_EXERCISE:_
Retype every entry below without any changes.

_GIVEN ENTRIES:_
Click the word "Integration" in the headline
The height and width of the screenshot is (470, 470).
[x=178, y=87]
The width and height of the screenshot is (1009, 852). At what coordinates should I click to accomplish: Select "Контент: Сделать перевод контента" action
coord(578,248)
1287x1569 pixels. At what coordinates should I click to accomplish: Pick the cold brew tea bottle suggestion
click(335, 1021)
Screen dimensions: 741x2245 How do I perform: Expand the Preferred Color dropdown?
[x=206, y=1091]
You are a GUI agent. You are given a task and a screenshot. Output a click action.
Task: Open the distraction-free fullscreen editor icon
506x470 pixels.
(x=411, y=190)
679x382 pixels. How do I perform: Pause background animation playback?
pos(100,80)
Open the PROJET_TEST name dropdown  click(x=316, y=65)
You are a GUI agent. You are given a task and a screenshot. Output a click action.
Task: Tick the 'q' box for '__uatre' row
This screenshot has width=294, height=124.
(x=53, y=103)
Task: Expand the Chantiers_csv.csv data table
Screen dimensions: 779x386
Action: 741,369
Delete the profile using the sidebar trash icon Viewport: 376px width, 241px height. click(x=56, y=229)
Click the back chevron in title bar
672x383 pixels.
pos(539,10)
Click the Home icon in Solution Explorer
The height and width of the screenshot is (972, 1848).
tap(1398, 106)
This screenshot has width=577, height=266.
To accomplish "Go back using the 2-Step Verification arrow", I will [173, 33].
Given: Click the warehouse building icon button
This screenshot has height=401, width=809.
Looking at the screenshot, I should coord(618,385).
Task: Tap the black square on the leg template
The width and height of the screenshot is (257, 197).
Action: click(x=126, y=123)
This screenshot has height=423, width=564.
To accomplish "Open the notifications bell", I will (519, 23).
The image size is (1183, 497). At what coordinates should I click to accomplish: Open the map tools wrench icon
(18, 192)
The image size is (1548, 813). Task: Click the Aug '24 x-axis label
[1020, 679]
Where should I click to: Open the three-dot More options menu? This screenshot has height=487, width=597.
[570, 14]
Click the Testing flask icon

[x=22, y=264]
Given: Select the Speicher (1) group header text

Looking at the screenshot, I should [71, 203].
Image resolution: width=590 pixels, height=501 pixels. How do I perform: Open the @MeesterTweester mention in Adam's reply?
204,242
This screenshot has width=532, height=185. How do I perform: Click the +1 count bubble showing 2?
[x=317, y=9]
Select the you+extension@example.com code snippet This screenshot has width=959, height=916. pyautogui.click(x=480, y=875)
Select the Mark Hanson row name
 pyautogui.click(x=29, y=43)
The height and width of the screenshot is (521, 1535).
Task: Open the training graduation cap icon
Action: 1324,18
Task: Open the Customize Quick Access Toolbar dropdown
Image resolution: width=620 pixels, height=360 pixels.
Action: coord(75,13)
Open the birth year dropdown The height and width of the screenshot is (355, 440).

_FINAL ANSWER:_
Click the word "Integration" in the headline
The height and width of the screenshot is (470, 470).
[x=178, y=87]
The width and height of the screenshot is (1009, 852). At what coordinates should I click to accomplish: Select "Контент: Сделать перевод контента" action
coord(578,248)
1287x1569 pixels. At what coordinates should I click to accomplish: Pick the cold brew tea bottle suggestion
click(335, 1021)
Screen dimensions: 741x2245 How do I perform: Expand the Preferred Color dropdown?
[x=206, y=1091]
You are a GUI agent. You are given a task and a screenshot. Output a click action.
Task: Open the distraction-free fullscreen editor icon
506x470 pixels.
(x=411, y=190)
679x382 pixels. How do I perform: Pause background animation playback?
pos(100,80)
Open the PROJET_TEST name dropdown  click(x=316, y=65)
You are a GUI agent. You are given a task and a screenshot. Output a click action.
Task: Tick the 'q' box for '__uatre' row
This screenshot has width=294, height=124.
(x=53, y=103)
Task: Expand the Chantiers_csv.csv data table
Screen dimensions: 779x386
Action: 741,369
Delete the profile using the sidebar trash icon Viewport: 376px width, 241px height. click(x=56, y=229)
Click the back chevron in title bar
672x383 pixels.
pos(539,10)
Click the Home icon in Solution Explorer
The height and width of the screenshot is (972, 1848).
tap(1398, 106)
This screenshot has width=577, height=266.
To accomplish "Go back using the 2-Step Verification arrow", I will [173, 33].
Given: Click the warehouse building icon button
This screenshot has height=401, width=809.
Looking at the screenshot, I should coord(618,385).
Task: Tap the black square on the leg template
The width and height of the screenshot is (257, 197).
Action: click(x=126, y=123)
This screenshot has height=423, width=564.
To accomplish "Open the notifications bell", I will (519, 23).
The image size is (1183, 497). At what coordinates should I click to accomplish: Open the map tools wrench icon
(18, 192)
The image size is (1548, 813). Task: Click the Aug '24 x-axis label
[1020, 679]
Where should I click to: Open the three-dot More options menu? This screenshot has height=487, width=597.
[570, 14]
Click the Testing flask icon

[x=22, y=264]
Given: Select the Speicher (1) group header text

Looking at the screenshot, I should [71, 203].
Image resolution: width=590 pixels, height=501 pixels. How do I perform: Open the @MeesterTweester mention in Adam's reply?
204,242
This screenshot has width=532, height=185. How do I perform: Click the +1 count bubble showing 2?
[x=317, y=9]
Select the you+extension@example.com code snippet This screenshot has width=959, height=916. pyautogui.click(x=480, y=875)
Select the Mark Hanson row name
 pyautogui.click(x=29, y=43)
The height and width of the screenshot is (521, 1535).
Task: Open the training graduation cap icon
Action: 1324,18
Task: Open the Customize Quick Access Toolbar dropdown
Image resolution: width=620 pixels, height=360 pixels.
Action: coord(75,13)
Open the birth year dropdown The height and width of the screenshot is (355, 440).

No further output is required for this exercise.